34 thoughts on “Reminder: Please Do NOT Feed the Bernal Hill Coyote

  1. Aargh! This feeding will increase the population very quickly and then the coyotes will be vilified when they inevitably come in contact with dogs, kids or coyotephobes. Just not good!!

  2. There have been a couple of incidents where the coyote has been playing with my dog-taking turns chasing each other. Should I not allow this?

    • No, you should not allow your dog to play or come close to the coyote. The goal is for them to stay wild which means not habituating or trying to tame the coyote. For us to coexist, dogs and coyotes need to have a healthy wariness of each other. The more familiar coyotes become, as explained in the admonition not to feed them, the greater the potential for conflicts between coyotes and people, coyotes and our pets.

      • That ship already sailed – she likes socializing with dogs and she’s comfortable around the dogs’ human attendants.

    • There was another post about this a few months back — the coyote is more likely stalking your dog and trying to figure out how to make him a nice snack than “playing.”

    • my dog chased the coyote around the hill this morning, She never interacts with strange dogs, and usually avoids all of them on the hill, but some instinct seemed to take over, and after a few moments of staring at the coyote, she chased her all over the southeast side of the hill and across bernal heights blvd to the bushes on the otherside, then up the hill again, until the coyote went down the steep northern slopes. Twas kind of beautifully strange to watch.

      • Your dog running across Bernal Heights Blvd was beautifully strange to watch? Your dog flushing wildlife was a good thing in this narrative?
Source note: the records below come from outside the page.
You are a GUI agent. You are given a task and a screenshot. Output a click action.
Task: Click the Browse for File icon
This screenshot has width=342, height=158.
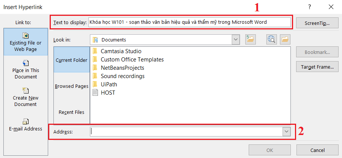285,39
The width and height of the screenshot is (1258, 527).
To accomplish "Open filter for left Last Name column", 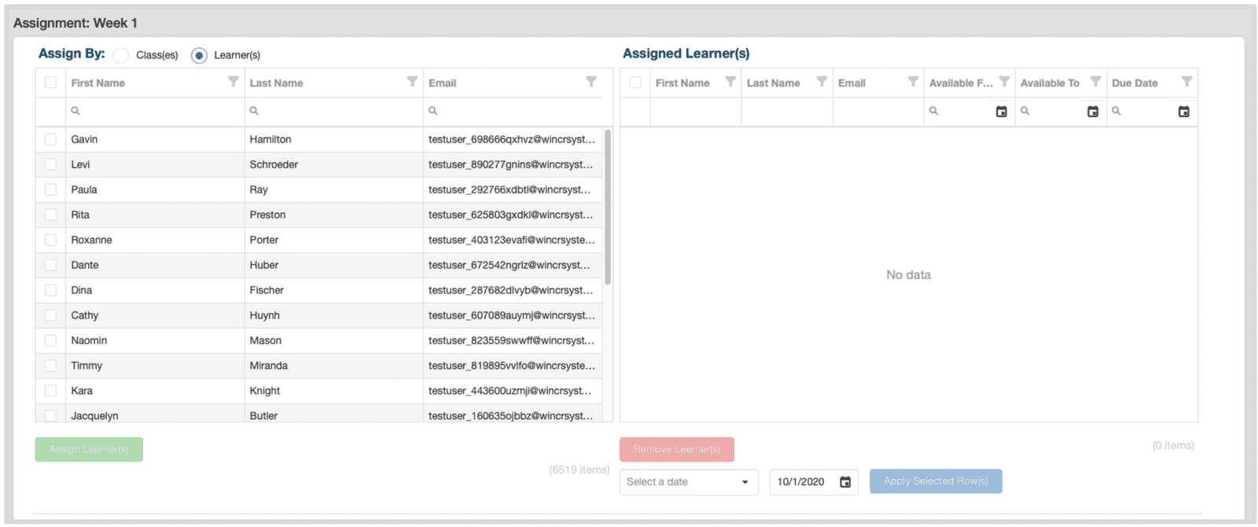I will pyautogui.click(x=412, y=82).
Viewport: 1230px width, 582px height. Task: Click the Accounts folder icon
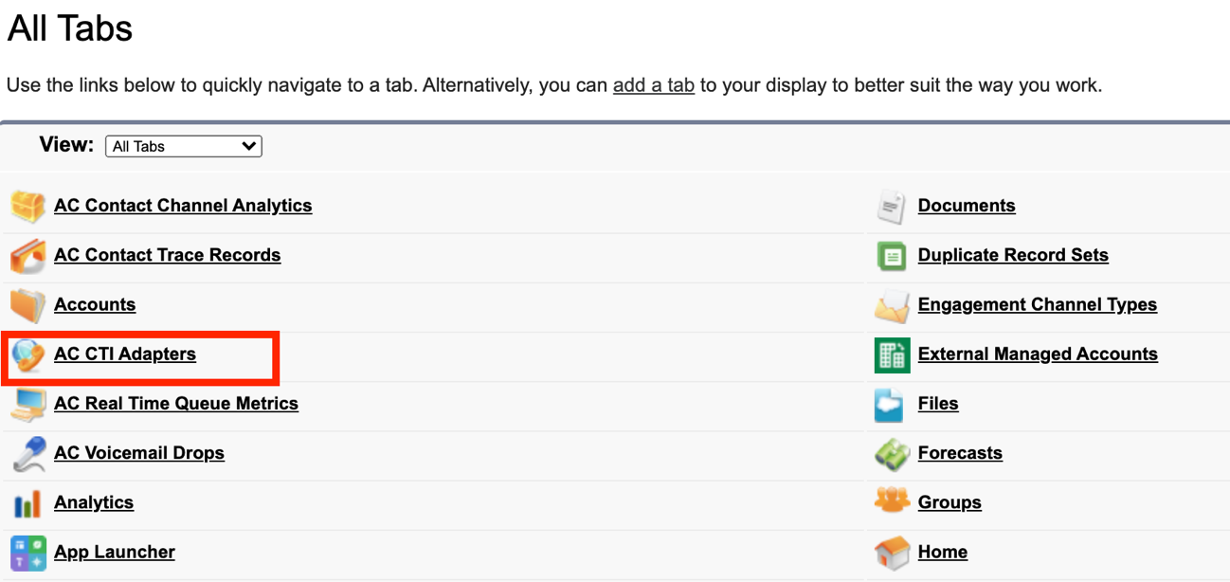coord(28,305)
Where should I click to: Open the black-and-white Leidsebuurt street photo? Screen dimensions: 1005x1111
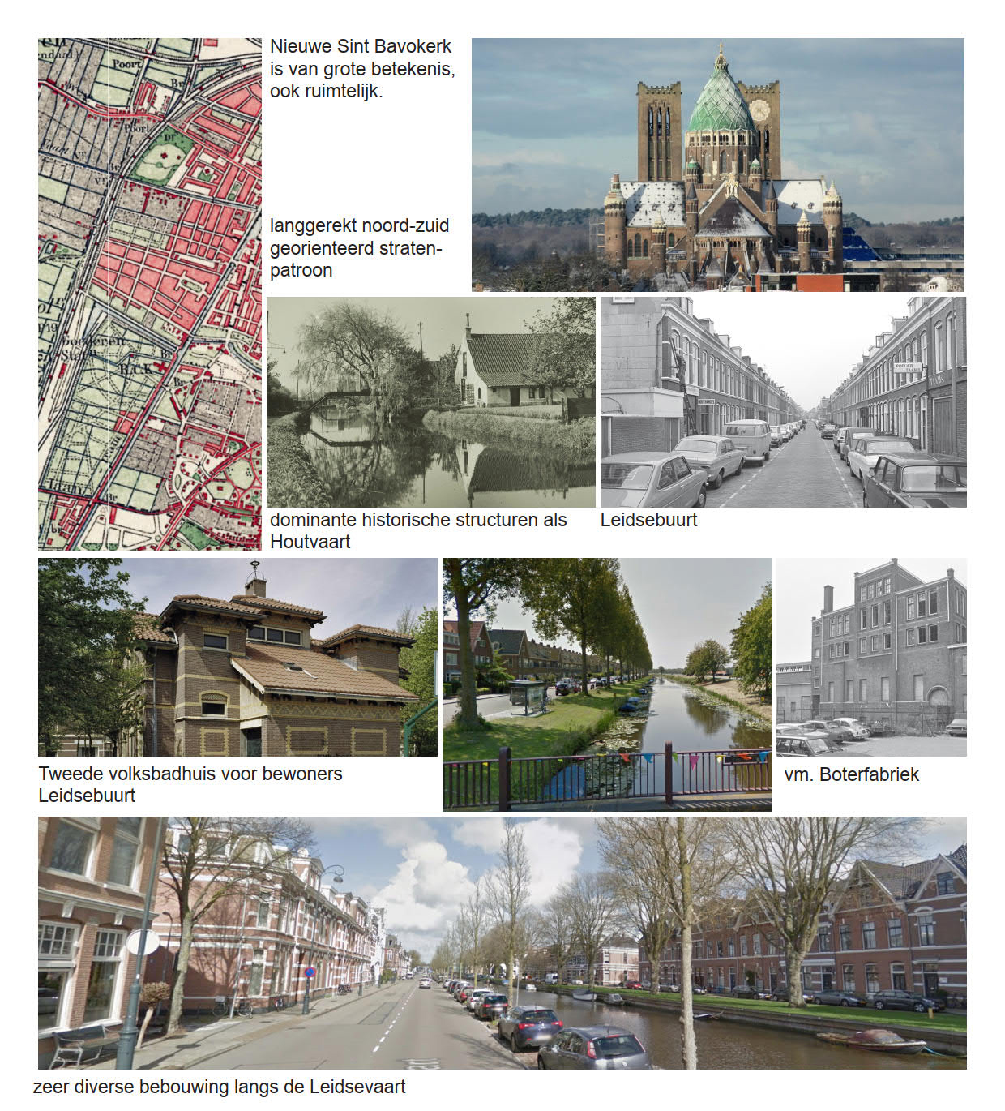coord(783,402)
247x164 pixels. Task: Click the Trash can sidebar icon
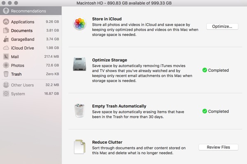click(x=6, y=74)
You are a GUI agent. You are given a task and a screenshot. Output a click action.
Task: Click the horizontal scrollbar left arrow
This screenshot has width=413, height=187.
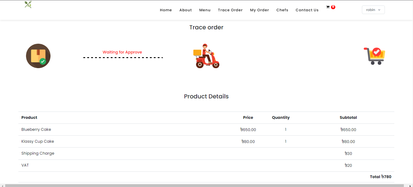tap(2, 185)
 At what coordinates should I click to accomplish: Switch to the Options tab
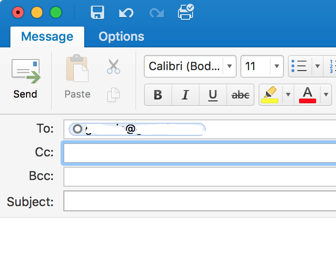[121, 36]
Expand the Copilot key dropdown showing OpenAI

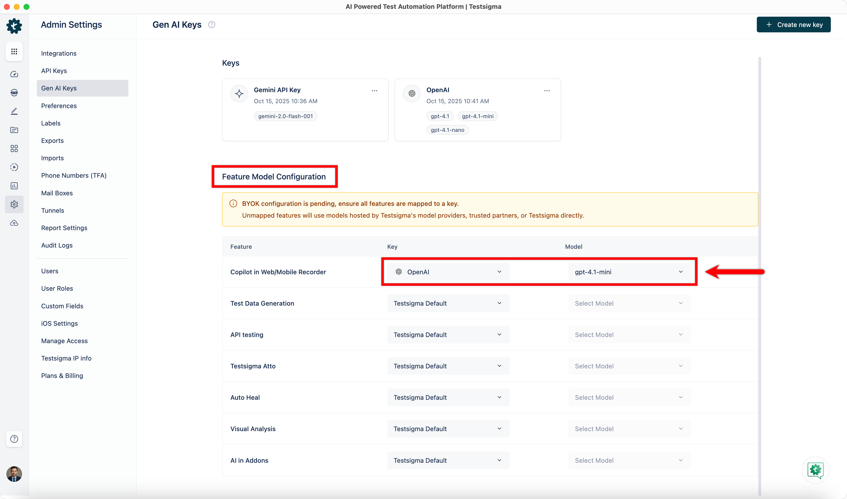448,272
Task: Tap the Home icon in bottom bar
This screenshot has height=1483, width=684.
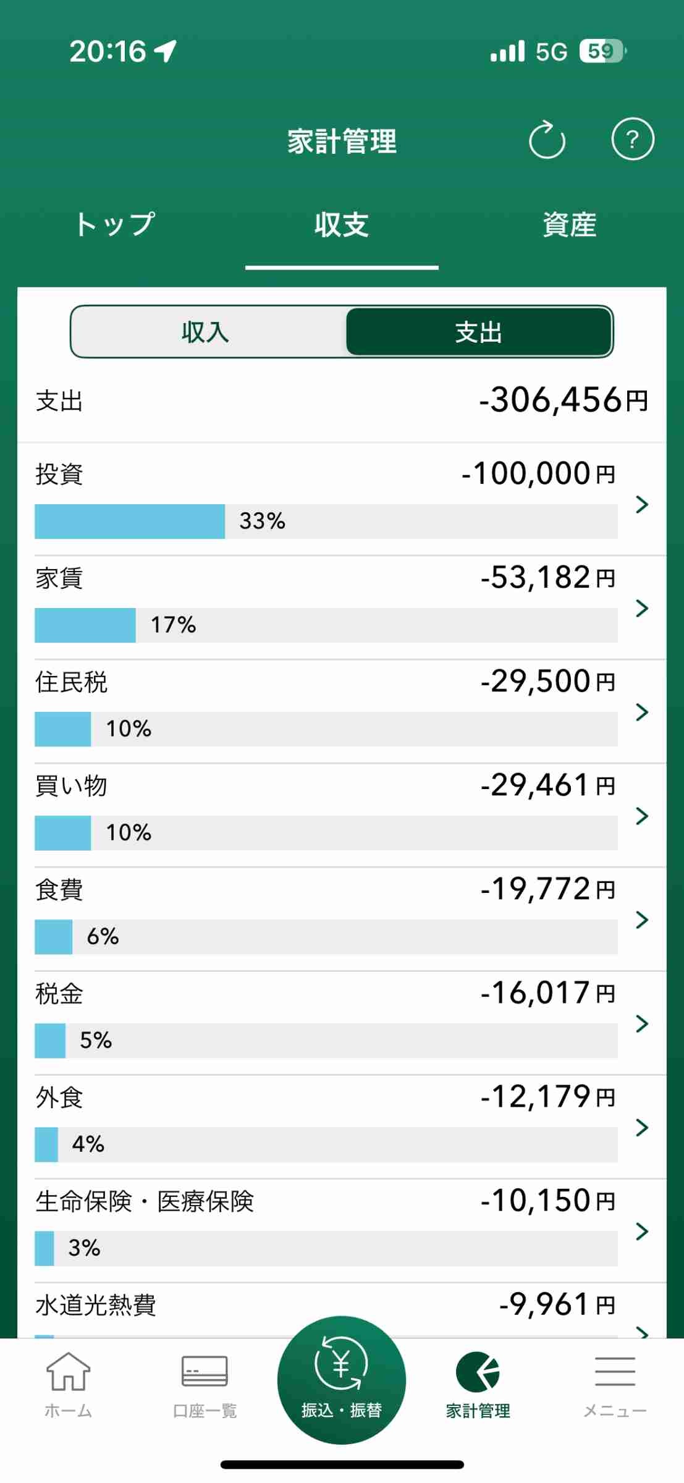Action: click(68, 1382)
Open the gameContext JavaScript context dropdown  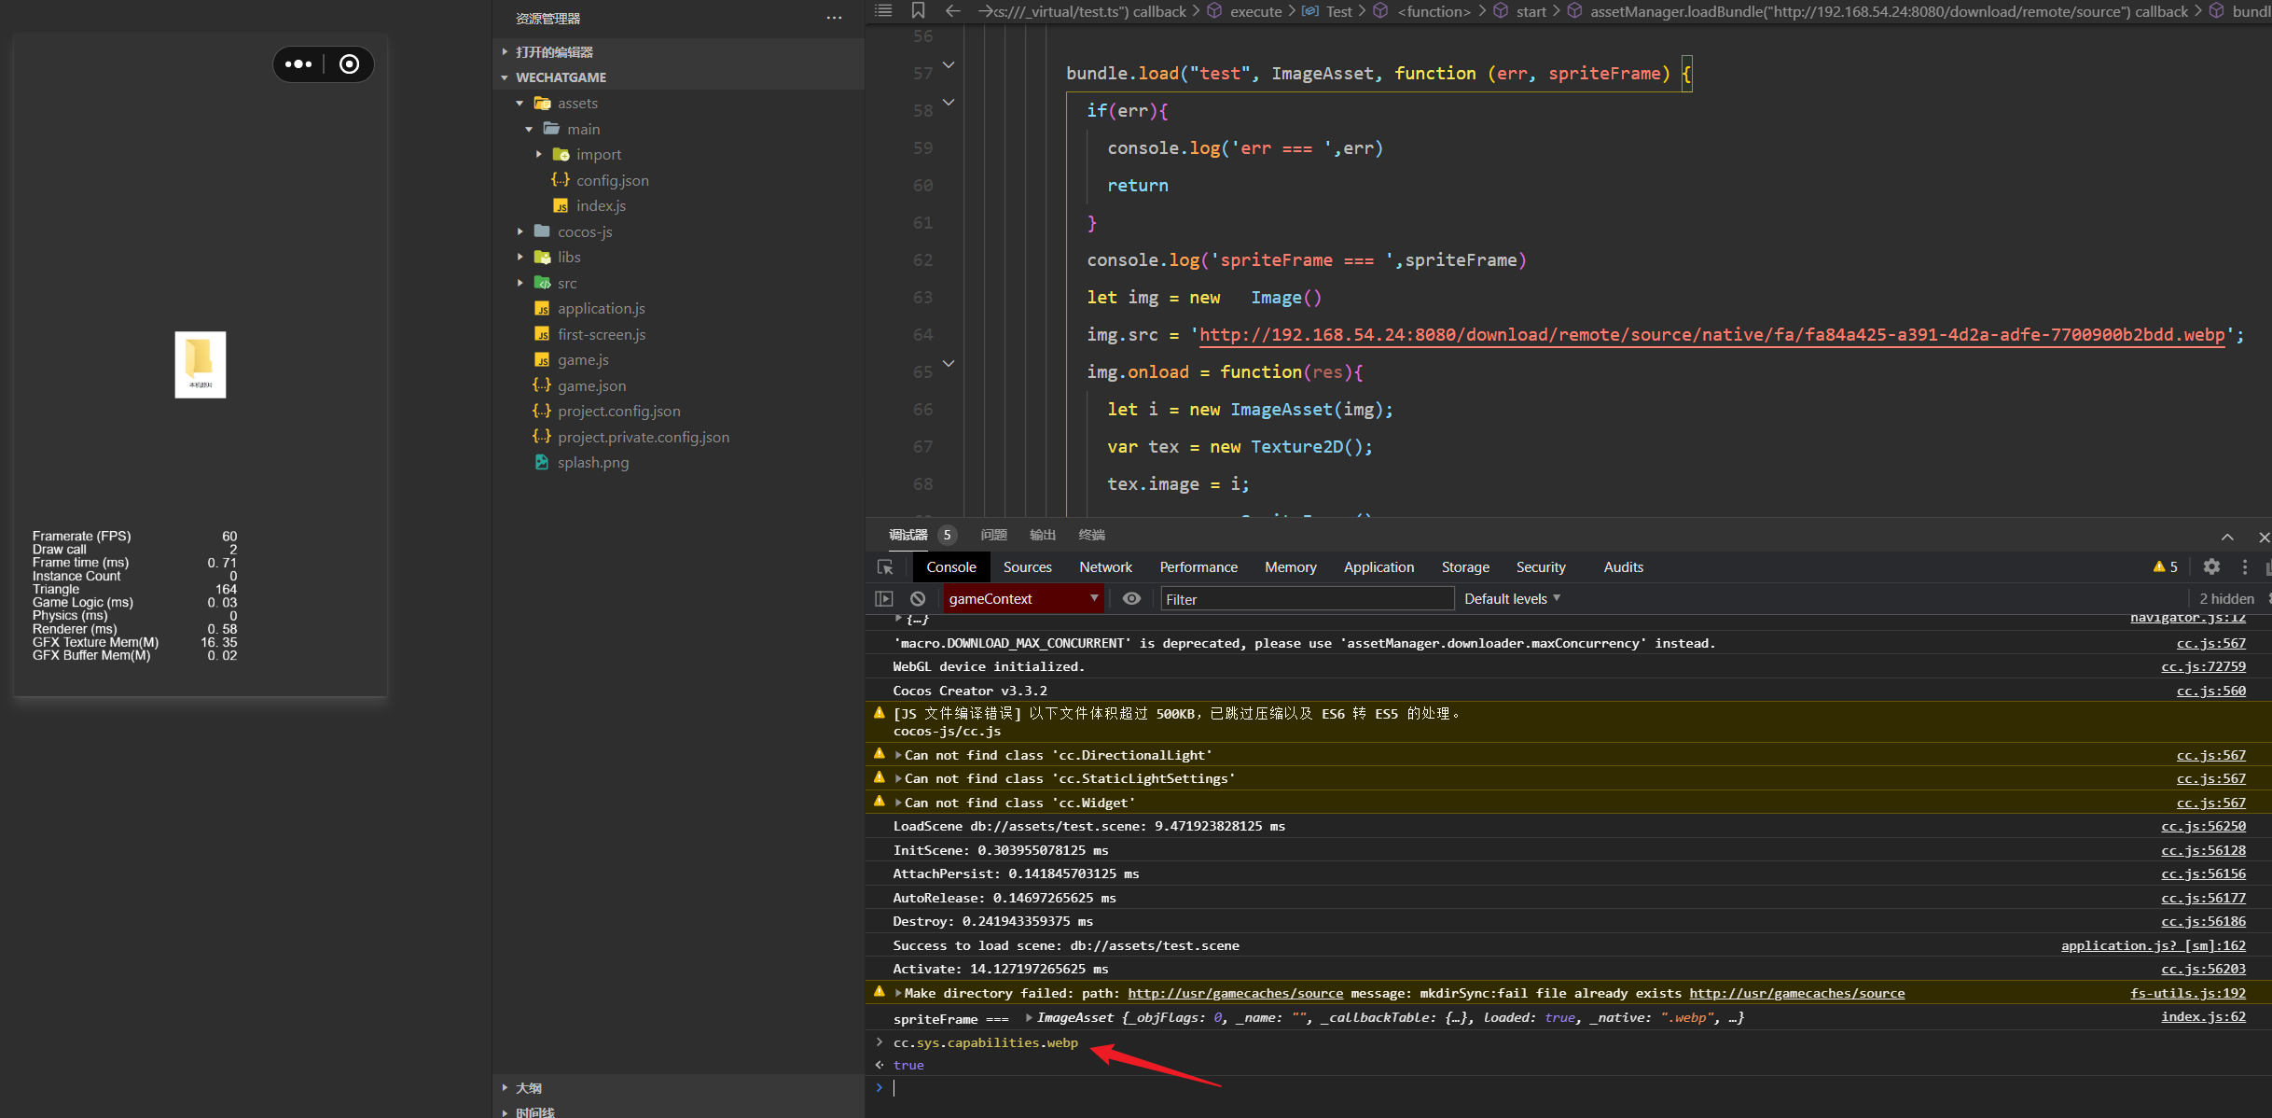[1022, 598]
      • Actually, his dog chasing the coyote isn’t a horrible thing. Whether this coyote adapts or fails to adapt, it must happen in response to the existing environment, which is a densely populated urban environment complete with dogs and cars..

        Racoons have successfully adapted. Coyotes? That’s an experiment in progress…

  3. Yikes! To be fair, probably whoever is doing this thinks that a well fed coyote will not kill cats. But as someone said, feeding any wild animal just increases their population. That’s what’s wrong with feeding stray cats if it’s not combined with getting them fixed. They start going into heat like crazy.

  4. I was walking on Telegraph Hill recently and there are “Coyote Alert” signs with instructions on what to do and not do wrt coyotes. Perhaps we can request Park and Rec to post some signs in our neighborhood? Does anyone here know how to accomplish that?

      • But we need more Judge. There are still a couple of spots on the Hill where one can admire the view without seeing a big ugly warning sign.

        🙂

        “WARNING: Warning Signs Ahead! Walking into warning signs may cause temporary disorientation and nasal trauma, including blood loss. Proceed with caution!”

      • what big ugly warning sign…there is a small sigh that is sitting across the lower gate for Bernal. As Steve Martin once said…this guy hates signs

  5. +1 please don’t feed the coyotes!!! As a child, I was bitten by a coyote and had to endure painful series of rabies shots. They are wild creatures, fine to admire from afar but not cool to habituate them to people and domestic animals. So irresponsible and dangerous for the entire community.

  6. I for one don’t appreciate the underlying anti-coyote gentrification tone found in this article. Anti-coyote kibble? Anti-coyote? anti coyotaje? anyone? Doesn’t take a leap of faith to see what’s happening here. For shame, Bernalwood.

    • The coyotes are the gentrifers.

      They only started reappearing after 2000. Before that the last sighting within city limits was in 1925.

      • Repatriating their native home territory and doing their best to exist in balance with the local natural ecosystem is hardly gentrification.

      • Neil. I’d say you need a climate of gentrification to allow coyotes to repopulate the area.

        The reason they stayed away from San Francisco since 1925 was that people shot them as pests.

        A gentrified city tolerates them, the non-gentrified city of the past did not.

  7. So, what are the coyotes eating on Bernal Hill? If people are concerned they don’t have something to eat, then someone should advise on what they are eating and if this is sufficient.